Dalam remang-remang cahaya di ruang tengah, kupejamkan kedua mataku; mencoba untuk tidur, tetapi tetap saja aku tak bisa tidur. Jarum pada jam dinding di ruangan ini terus berdetak; tik-tok-tik-tok. Pun terdengar suara jangkrik merdu di luar saling bersahut-sahutan; krik-krik-krik. Hawa malam ini begitu dingin terasa seakan menusuk-nusuk tulang-tulang tubuhku. Aku membolak-balik tubuhku ke kanan dan ke kiri, sesekali aku terlentang dan telungkup. Aku seperti cacing kepanasan di malam hari! Aku mencoba mengingat-ngingat kehidupanku di masa lalu terutama cerita cintaku dengan Rio. Rasa penasaran dan beribu pertanyaan terus menggelayut di otakku mengenai pernikahan aku dengan Rio. Bagaimana ceritanya aku bisa menikah dengannya. Siang tadi aku membaca majalah, kebetulan di sana ada tema tentang cinta. Katanya, cinta itu indah. Kita akan merasa nyaman dan bahagia ketika bersama dengan orang yang kita cintai. Namun, aku tidak merasakannya saat bersamanya. Aku merasa biasa saja. Atau jangan-jangan, aku mengalami perjodohan paksa dari kedua orangtuaku. Menikahi laki-laki yang tidak kucintai. Ah! Kuharap tidak. Oh, ya Tuhan, meski aku belum bisa mengingat apapun mengenai kisah cintaku dengannya – saat-saat cinta itu bersemi, paling tidak aku ingin sekali merasakan cinta saat bersama dengan dirinya. Hoah! Aku menguap, pertanda itu aku mulai mengantuk. Oke, walaupun belum bisa di dunia nyata, semoga rasa itu bisa hadir di dunia mimpi. Hoah! Sekali lagi aku menguap. Dalam hitungan detik, aku terlelap bertemankan sepi dan dinginnya malam. Sepasang mata menatap dari balik sekat pemisah ruang. Ada doa dan harap dalam hatinya; semoga kau dapat mengingat kembali cerita cinta kita yang lalu.
***
Pagi ini hari minggu. Aku membuka kedua mataku setelah kudengar dentingan jam dinding berkali-kali. Pukul 07.00 tepat. Tampak semburat cahaya pagi menelusup masuk melalui ventilasi udara di ruangan ini.
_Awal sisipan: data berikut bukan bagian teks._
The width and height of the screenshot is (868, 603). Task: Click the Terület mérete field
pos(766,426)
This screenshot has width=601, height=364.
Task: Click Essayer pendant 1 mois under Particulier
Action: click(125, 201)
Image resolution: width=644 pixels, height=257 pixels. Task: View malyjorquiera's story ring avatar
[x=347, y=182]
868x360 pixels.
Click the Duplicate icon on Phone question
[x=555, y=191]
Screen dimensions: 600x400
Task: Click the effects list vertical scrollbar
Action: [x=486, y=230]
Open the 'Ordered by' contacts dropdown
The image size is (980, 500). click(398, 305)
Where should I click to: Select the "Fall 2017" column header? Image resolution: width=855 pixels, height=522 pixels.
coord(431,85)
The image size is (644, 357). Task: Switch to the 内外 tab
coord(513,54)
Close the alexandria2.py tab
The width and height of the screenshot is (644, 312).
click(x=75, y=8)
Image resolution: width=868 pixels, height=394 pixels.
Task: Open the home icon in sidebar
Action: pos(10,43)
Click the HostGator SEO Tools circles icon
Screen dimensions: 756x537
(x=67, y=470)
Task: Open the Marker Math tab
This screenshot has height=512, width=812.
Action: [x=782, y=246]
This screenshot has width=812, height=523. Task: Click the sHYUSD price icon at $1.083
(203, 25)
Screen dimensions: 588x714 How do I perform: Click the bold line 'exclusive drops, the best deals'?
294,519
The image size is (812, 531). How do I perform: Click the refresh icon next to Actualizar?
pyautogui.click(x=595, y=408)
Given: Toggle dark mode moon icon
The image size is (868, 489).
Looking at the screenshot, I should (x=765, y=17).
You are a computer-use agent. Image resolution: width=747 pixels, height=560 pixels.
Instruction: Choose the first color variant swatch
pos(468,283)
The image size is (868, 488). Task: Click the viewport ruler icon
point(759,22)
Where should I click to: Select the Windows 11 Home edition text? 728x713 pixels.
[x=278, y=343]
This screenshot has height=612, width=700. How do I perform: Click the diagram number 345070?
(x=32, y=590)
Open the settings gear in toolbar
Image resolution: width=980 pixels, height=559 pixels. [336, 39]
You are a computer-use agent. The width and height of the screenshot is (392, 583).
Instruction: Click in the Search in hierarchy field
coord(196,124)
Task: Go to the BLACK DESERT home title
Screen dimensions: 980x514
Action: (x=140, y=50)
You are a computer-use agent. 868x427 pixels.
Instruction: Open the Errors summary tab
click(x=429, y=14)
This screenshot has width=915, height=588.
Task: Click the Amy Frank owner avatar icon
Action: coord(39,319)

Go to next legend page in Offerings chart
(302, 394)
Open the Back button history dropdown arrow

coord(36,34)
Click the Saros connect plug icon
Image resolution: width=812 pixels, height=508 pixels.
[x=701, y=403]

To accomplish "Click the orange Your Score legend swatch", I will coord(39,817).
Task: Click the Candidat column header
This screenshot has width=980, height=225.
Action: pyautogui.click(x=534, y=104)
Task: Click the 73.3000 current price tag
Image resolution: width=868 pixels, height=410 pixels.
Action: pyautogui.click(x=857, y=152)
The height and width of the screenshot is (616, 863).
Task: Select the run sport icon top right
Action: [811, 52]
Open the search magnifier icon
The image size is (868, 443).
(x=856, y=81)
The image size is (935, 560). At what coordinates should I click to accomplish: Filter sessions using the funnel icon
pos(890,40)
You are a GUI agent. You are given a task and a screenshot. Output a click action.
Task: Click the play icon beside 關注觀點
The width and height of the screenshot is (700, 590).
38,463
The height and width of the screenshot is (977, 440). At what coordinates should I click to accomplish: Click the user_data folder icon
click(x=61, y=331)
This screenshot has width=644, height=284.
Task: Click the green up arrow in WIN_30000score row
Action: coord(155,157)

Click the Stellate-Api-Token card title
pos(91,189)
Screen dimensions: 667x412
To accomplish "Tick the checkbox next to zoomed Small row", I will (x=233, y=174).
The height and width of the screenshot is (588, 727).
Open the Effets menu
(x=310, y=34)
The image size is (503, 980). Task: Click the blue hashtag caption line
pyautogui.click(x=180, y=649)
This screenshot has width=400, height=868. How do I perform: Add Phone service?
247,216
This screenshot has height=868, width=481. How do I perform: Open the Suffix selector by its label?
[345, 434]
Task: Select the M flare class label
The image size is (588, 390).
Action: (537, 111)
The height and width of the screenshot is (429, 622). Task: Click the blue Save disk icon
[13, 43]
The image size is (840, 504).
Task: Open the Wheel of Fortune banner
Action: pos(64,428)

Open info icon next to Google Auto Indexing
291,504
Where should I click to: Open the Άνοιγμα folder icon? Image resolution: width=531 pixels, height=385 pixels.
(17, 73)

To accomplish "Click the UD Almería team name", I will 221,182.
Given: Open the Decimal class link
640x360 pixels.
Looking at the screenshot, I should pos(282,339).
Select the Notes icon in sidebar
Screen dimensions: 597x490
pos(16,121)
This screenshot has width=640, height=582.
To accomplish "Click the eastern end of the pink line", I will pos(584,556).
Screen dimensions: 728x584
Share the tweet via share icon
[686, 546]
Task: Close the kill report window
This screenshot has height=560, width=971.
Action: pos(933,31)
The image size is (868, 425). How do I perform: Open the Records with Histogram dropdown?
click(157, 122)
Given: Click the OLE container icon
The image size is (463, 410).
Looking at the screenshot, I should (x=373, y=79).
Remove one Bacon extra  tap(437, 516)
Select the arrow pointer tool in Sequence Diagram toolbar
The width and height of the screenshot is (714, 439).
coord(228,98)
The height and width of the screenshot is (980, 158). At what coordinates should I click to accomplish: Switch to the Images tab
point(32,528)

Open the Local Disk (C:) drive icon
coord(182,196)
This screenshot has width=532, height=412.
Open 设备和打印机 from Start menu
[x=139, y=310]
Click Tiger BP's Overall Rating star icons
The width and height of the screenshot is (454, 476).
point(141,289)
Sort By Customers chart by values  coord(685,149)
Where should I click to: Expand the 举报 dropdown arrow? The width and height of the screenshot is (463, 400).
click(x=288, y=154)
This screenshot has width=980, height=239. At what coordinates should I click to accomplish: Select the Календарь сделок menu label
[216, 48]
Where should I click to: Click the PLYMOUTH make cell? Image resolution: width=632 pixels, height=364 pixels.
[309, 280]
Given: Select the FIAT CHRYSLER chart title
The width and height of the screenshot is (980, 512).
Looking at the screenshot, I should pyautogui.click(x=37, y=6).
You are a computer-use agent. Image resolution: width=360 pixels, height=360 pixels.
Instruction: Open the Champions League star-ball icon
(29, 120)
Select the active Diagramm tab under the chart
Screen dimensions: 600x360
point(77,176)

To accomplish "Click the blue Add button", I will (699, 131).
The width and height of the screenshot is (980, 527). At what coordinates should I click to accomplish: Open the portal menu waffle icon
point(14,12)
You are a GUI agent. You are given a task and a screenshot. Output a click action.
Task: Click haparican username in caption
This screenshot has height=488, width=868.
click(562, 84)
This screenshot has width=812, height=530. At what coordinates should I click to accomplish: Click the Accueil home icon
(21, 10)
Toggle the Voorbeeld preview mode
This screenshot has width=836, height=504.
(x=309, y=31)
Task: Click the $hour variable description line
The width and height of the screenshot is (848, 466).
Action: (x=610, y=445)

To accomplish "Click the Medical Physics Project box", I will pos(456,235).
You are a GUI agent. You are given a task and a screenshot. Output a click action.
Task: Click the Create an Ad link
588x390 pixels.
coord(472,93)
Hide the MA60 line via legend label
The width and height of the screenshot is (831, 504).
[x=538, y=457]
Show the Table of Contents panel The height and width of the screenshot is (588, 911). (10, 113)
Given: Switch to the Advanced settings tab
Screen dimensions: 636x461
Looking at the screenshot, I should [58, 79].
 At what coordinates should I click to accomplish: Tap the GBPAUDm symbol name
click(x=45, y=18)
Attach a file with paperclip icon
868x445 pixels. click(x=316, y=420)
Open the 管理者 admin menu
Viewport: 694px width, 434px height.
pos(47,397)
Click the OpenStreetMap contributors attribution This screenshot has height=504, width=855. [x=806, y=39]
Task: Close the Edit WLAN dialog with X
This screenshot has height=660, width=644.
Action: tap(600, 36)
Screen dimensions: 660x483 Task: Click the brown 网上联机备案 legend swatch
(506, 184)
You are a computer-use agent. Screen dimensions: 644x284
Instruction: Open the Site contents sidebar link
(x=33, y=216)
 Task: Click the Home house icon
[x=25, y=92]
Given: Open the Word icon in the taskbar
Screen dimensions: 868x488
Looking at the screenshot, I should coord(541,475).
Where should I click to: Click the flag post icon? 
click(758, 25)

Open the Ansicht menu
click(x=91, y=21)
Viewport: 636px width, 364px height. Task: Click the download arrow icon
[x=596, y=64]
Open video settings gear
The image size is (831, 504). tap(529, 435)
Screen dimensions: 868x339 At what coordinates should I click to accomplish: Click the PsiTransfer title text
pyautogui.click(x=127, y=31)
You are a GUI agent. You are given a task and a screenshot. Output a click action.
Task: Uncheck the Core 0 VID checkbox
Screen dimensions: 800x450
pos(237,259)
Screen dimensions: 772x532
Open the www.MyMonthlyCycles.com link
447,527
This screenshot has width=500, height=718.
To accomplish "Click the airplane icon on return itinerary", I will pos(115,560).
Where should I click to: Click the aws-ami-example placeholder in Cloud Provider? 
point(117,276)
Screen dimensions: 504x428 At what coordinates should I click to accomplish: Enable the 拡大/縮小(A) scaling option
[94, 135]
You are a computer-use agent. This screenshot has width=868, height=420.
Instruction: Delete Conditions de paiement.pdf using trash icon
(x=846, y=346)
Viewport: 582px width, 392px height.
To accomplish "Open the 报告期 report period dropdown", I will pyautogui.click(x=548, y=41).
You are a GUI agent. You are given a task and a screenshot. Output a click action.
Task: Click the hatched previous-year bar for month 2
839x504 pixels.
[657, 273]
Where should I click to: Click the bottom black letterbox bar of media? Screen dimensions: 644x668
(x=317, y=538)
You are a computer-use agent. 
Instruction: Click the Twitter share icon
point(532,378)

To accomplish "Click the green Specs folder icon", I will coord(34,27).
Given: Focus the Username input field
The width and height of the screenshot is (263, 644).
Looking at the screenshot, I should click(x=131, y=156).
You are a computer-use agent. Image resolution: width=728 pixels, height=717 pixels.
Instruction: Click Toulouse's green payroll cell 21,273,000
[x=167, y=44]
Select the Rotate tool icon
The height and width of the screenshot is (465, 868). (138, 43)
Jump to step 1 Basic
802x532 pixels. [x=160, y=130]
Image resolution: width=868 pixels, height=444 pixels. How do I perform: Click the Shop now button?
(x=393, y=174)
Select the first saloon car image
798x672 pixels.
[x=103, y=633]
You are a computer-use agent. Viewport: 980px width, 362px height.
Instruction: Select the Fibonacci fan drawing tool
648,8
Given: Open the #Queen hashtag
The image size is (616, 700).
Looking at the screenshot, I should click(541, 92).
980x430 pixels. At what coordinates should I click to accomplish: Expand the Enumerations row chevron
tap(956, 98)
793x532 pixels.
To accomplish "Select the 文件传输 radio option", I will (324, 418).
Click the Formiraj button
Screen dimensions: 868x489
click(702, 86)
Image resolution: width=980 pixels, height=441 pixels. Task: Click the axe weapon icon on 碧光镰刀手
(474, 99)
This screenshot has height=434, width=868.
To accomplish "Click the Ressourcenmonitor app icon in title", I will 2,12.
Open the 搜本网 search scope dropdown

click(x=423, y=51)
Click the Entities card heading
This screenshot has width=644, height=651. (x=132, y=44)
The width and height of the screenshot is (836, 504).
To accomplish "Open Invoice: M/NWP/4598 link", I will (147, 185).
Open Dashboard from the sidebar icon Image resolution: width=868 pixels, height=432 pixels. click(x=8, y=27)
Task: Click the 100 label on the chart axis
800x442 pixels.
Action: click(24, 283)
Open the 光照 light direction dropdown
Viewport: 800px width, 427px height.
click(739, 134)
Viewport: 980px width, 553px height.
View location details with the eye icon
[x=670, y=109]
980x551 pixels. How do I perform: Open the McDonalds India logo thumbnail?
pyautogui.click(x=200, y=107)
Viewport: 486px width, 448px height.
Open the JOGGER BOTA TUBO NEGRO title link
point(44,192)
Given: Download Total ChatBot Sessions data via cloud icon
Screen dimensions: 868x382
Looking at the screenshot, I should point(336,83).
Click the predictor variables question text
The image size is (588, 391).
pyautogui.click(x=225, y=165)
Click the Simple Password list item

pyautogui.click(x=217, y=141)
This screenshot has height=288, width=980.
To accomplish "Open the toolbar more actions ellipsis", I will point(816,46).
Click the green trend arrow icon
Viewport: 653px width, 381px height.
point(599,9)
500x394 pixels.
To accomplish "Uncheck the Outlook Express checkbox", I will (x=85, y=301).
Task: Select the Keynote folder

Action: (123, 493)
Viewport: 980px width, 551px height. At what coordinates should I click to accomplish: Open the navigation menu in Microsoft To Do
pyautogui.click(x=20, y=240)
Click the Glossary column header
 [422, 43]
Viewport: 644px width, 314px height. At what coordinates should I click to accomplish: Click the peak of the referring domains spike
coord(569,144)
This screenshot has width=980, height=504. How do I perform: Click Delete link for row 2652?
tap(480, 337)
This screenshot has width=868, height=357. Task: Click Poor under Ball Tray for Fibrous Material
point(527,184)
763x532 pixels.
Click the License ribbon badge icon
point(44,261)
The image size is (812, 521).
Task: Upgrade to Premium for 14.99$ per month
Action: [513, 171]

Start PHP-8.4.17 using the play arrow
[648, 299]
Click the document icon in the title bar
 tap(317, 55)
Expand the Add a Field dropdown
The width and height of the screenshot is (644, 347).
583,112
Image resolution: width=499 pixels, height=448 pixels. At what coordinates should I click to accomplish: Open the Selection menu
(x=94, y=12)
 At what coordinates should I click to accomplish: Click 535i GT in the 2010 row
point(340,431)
Aku bangun, sejenak kuregangkan otot-otot kedua tanganku, lalu menuju cermin rias yang terletak tepat di depan tempat tidur. Kupandang pantulan bayanganku sendiri. Aku dandan seadanya. Kuikat rambutku dibentuk seperti ekor kuda. Setelah dandan, aku menuju ruang depan. Kulihat Rio sedang berbaring di sofa. Kedua matanya memandang langit-langit; entah apa yang dipandangnya di atas sana. Menurutku, tak ada yang menarik selain dari pada debu-debu atap, jaring laba-laba atau seekor atau dua ekor cecak yang menjijikkan sedang berkeliaran. Tapi, tidakkah kulihat rumah ini begitu bersih, rapi dan wangi, tentunya tak ada penampakan itu semua. Mungkin, dia sedang melamun. Hanya Tuhan yang tahu. Dan aku masih berdiri di ambang sekat, memperhatikannya. Sadar sedang diperhatikan, dia melirik juga ke arahku. Raut wajahnya menunjukkan ekspresi heran melihatku sudah rapi pagi ini. Dia beranjak dari sofa dan berjalan menghampiriku.
“Pagi, sayang.” Sapanya.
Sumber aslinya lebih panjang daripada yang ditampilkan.